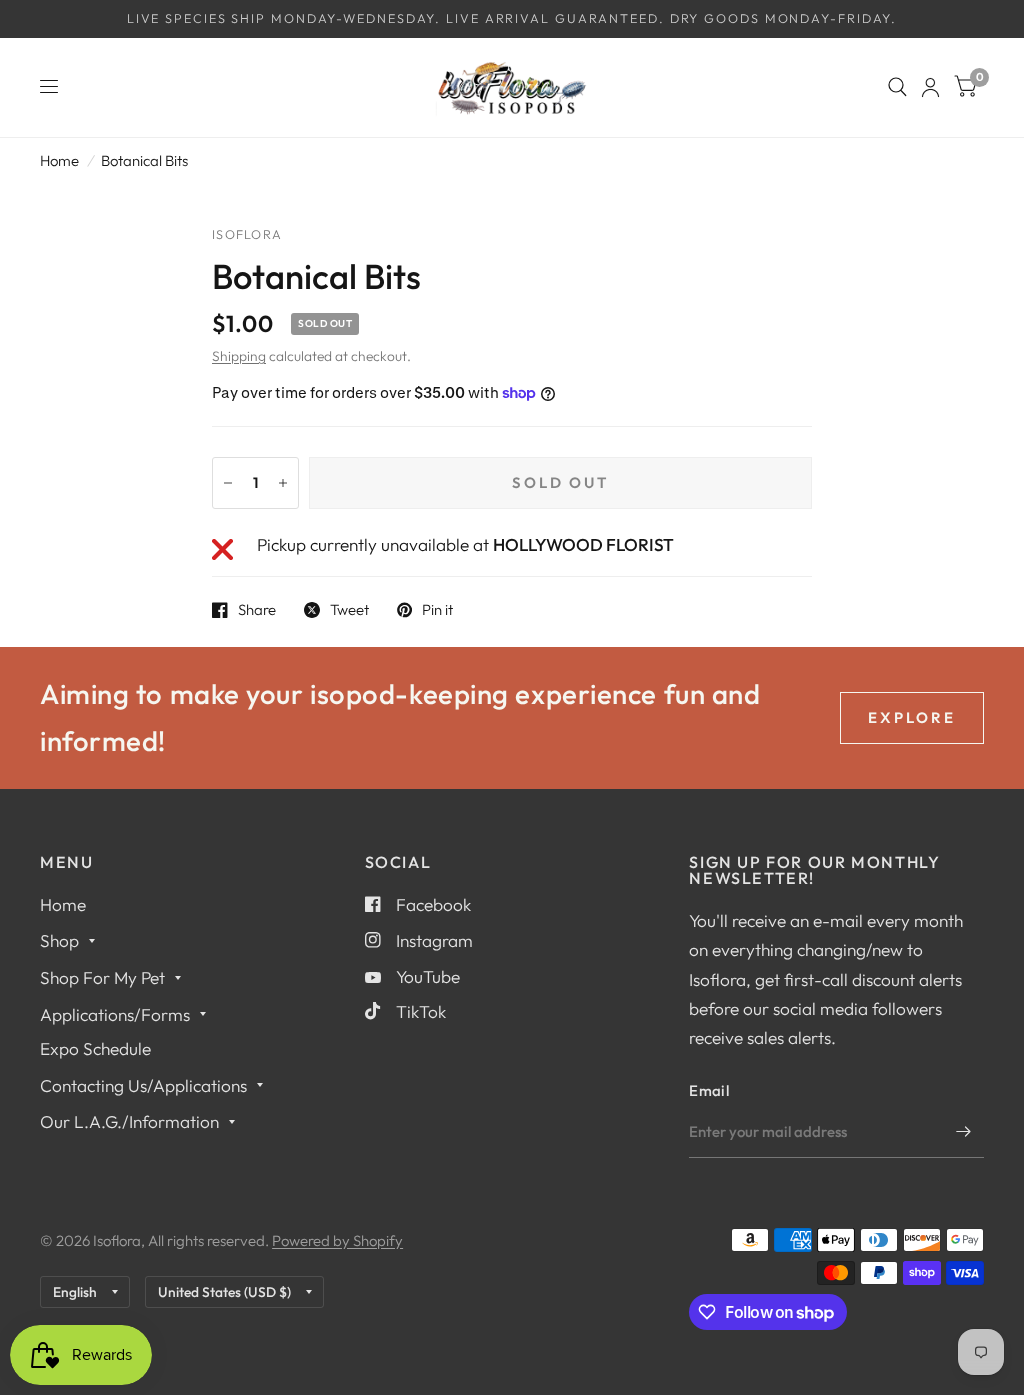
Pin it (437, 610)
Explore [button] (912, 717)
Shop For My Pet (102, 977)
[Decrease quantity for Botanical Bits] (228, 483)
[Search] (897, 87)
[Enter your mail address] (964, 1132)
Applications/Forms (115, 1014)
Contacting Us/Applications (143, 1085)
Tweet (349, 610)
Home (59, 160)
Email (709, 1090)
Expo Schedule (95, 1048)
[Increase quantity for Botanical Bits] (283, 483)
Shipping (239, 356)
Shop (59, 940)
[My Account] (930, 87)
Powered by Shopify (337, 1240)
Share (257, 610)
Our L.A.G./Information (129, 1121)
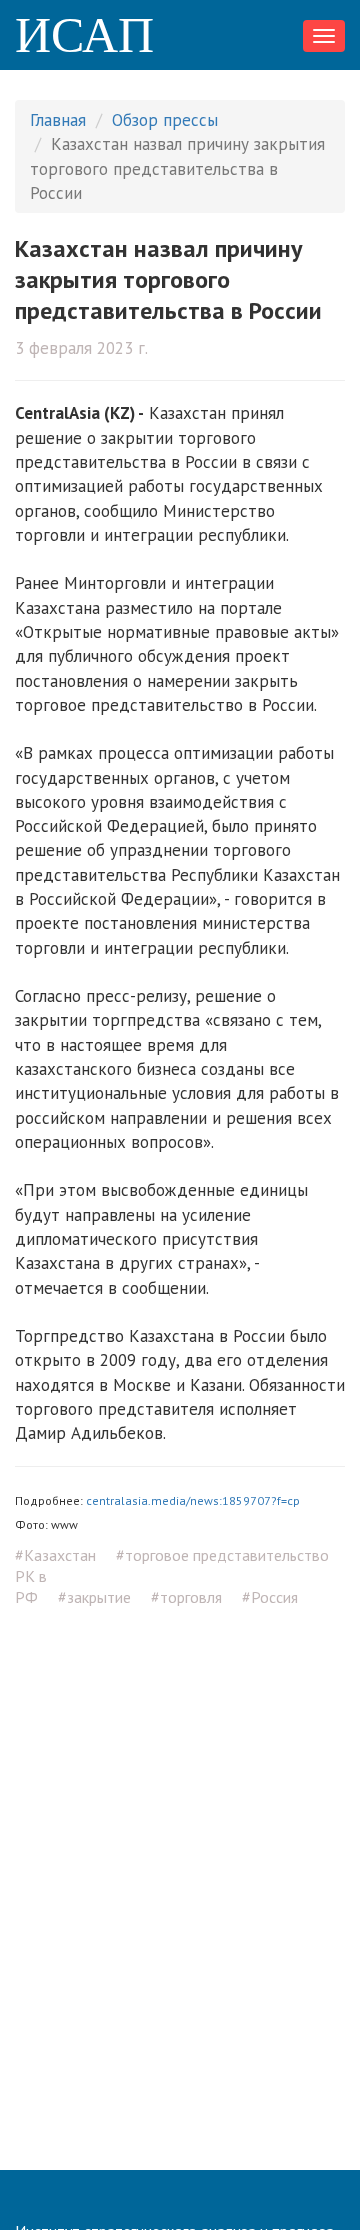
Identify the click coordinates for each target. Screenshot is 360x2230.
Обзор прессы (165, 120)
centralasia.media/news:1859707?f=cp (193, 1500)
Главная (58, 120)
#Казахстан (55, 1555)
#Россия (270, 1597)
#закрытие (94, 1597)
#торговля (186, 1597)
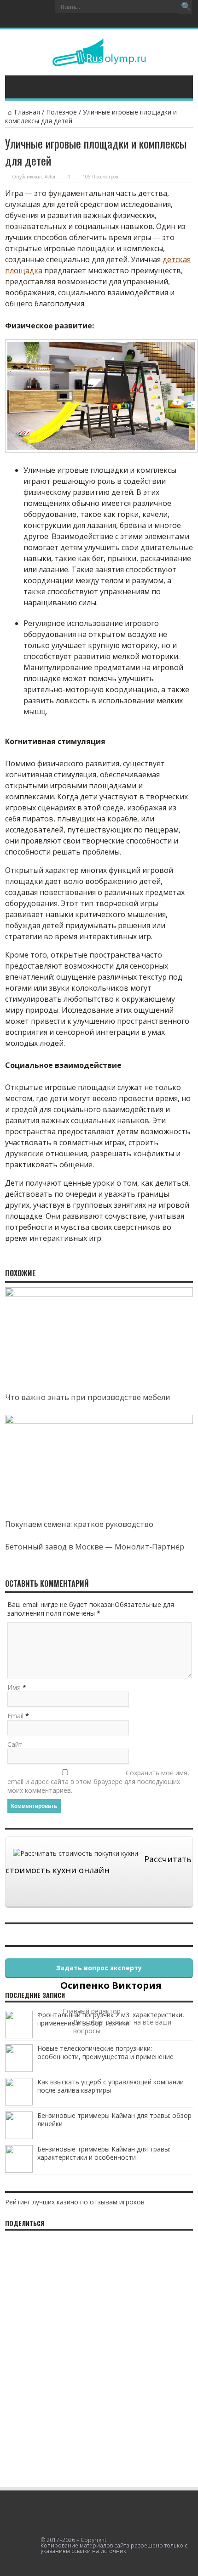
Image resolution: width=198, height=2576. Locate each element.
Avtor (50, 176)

----

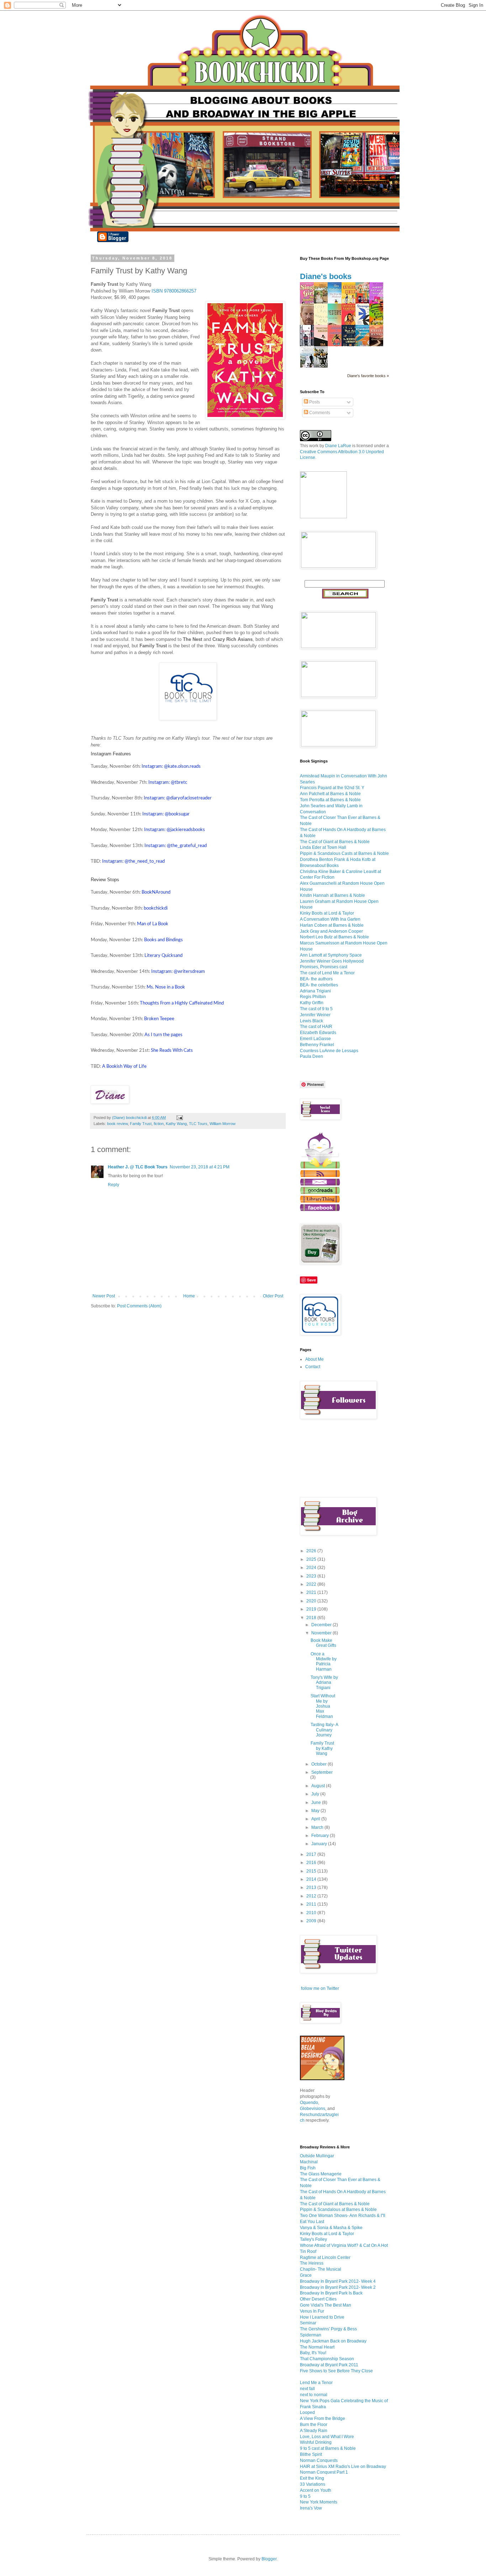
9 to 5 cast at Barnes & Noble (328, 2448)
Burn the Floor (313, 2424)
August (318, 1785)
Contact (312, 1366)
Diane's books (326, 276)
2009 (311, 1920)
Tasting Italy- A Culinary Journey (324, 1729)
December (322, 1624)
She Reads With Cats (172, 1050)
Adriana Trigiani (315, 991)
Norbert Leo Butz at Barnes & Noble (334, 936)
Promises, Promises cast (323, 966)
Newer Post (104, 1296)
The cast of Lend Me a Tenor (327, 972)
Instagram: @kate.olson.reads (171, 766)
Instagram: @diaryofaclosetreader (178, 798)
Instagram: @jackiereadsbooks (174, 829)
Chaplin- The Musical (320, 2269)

----

Prompt - Whenever a line in the data holds "Noble", copy that line.

Output for this task -
9 to 5 cast at Barnes & Noble (328, 2448)
Norbert Leo Butz at Barnes & Noble (334, 936)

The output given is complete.